--- LISTED ENTRIES Enclosed Below ---

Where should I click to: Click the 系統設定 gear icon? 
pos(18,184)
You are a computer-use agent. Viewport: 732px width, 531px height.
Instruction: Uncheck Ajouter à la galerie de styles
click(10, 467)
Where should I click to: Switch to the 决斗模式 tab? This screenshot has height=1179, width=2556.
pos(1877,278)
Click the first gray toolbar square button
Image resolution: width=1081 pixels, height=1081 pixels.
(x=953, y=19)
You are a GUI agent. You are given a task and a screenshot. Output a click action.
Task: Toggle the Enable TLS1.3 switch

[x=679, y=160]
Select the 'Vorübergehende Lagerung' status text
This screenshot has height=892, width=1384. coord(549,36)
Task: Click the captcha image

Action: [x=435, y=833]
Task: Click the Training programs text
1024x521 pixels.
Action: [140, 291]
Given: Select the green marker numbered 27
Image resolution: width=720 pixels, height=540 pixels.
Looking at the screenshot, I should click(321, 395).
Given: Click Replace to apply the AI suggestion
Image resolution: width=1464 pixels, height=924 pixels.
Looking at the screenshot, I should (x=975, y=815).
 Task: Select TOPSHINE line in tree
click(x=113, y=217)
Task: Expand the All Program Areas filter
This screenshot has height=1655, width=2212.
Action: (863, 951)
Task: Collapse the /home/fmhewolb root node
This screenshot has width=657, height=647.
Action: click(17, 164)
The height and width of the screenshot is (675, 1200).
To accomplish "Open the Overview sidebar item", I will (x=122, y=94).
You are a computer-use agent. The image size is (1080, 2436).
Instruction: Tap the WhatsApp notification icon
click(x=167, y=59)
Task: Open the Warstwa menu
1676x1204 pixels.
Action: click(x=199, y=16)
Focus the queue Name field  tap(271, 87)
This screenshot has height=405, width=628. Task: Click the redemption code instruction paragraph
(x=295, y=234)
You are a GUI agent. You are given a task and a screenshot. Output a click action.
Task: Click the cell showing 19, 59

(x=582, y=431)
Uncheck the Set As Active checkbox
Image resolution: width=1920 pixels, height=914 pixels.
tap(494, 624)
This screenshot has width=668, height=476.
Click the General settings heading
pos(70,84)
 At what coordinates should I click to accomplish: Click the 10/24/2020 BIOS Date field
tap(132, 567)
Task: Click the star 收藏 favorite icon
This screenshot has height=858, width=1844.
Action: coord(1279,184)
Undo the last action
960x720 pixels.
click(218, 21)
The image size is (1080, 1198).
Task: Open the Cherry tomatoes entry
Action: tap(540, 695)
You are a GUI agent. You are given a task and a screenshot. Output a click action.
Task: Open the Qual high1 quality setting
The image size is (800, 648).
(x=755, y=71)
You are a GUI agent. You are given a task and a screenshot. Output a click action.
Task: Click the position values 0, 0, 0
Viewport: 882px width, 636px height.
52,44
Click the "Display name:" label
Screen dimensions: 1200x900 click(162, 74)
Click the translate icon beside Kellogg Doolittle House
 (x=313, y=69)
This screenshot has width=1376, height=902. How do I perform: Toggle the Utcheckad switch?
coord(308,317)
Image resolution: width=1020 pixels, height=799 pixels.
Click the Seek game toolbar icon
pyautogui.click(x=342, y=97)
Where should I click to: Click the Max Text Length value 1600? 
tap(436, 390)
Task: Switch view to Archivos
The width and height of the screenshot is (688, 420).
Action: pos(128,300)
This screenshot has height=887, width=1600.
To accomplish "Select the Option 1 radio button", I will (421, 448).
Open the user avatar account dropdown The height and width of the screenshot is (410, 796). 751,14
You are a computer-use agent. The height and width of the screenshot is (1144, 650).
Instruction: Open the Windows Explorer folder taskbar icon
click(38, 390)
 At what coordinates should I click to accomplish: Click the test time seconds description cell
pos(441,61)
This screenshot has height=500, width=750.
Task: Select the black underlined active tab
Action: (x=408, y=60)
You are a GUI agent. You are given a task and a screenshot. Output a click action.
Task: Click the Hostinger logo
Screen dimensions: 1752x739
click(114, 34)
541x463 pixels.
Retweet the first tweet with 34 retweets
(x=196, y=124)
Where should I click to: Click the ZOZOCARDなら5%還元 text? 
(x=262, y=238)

--- End of Enclosed LISTED ENTRIES ---

# ABOUT THIS TASK:
Whenever a line in the entries holds the word "computer", copy that line.

# TASK OUTPUT:
You are a computer-use agent. Viewport: 732px width, 531px height.
You are a computer-use agent. The image size is (1080, 2436).
You are a computer-use agent. The height and width of the screenshot is (1144, 650).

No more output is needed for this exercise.